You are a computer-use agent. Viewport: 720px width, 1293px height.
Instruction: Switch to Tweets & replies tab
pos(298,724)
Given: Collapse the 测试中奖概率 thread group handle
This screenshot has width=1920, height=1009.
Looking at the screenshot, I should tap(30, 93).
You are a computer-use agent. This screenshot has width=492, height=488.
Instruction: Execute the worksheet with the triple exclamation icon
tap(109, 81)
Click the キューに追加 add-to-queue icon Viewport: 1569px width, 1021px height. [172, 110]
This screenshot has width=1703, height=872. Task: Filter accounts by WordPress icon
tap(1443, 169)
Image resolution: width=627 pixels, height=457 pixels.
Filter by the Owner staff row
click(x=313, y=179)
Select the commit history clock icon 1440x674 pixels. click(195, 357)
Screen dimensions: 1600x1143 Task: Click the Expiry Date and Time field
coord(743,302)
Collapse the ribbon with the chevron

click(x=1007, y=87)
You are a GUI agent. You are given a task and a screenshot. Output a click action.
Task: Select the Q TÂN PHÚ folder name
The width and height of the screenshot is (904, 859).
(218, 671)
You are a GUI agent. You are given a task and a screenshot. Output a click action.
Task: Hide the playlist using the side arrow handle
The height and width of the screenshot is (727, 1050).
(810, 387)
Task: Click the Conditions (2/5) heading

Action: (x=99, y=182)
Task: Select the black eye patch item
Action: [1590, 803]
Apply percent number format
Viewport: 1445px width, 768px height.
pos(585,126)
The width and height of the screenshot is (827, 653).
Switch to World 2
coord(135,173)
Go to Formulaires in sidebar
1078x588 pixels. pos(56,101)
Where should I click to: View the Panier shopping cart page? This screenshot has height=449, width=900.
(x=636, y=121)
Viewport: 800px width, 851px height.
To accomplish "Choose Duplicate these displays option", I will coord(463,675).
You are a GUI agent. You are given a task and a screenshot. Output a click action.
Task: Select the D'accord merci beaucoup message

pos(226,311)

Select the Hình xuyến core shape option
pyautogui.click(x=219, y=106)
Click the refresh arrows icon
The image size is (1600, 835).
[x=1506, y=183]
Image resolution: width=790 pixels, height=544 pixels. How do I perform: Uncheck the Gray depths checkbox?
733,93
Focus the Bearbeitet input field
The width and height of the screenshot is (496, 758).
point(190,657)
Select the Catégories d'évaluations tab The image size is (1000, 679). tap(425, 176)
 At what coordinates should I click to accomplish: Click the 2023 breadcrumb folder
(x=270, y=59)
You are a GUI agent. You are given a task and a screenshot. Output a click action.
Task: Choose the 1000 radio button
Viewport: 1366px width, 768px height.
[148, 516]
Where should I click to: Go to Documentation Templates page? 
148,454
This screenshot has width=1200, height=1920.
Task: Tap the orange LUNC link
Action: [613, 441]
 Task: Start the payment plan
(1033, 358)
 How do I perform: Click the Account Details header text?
------------------------
Description of the task>
Starting with the line that has "Task: Select the D'accord", print each remaining line of the listing exactly.

Expected answer>
Task: Select the D'accord merci beaucoup message

pos(226,311)

Select the Hình xuyến core shape option
pyautogui.click(x=219, y=106)
Click the refresh arrows icon
The image size is (1600, 835).
[x=1506, y=183]
Image resolution: width=790 pixels, height=544 pixels. How do I perform: Uncheck the Gray depths checkbox?
733,93
Focus the Bearbeitet input field
The width and height of the screenshot is (496, 758).
point(190,657)
Select the Catégories d'évaluations tab The image size is (1000, 679). tap(425, 176)
 At what coordinates should I click to accomplish: Click the 2023 breadcrumb folder
(x=270, y=59)
You are a GUI agent. You are given a task and a screenshot. Output a click action.
Task: Choose the 1000 radio button
Viewport: 1366px width, 768px height.
[148, 516]
Where should I click to: Go to Documentation Templates page? 
148,454
This screenshot has width=1200, height=1920.
Task: Tap the orange LUNC link
Action: [613, 441]
 Task: Start the payment plan
(1033, 358)
 How do I perform: Click the Account Details header text?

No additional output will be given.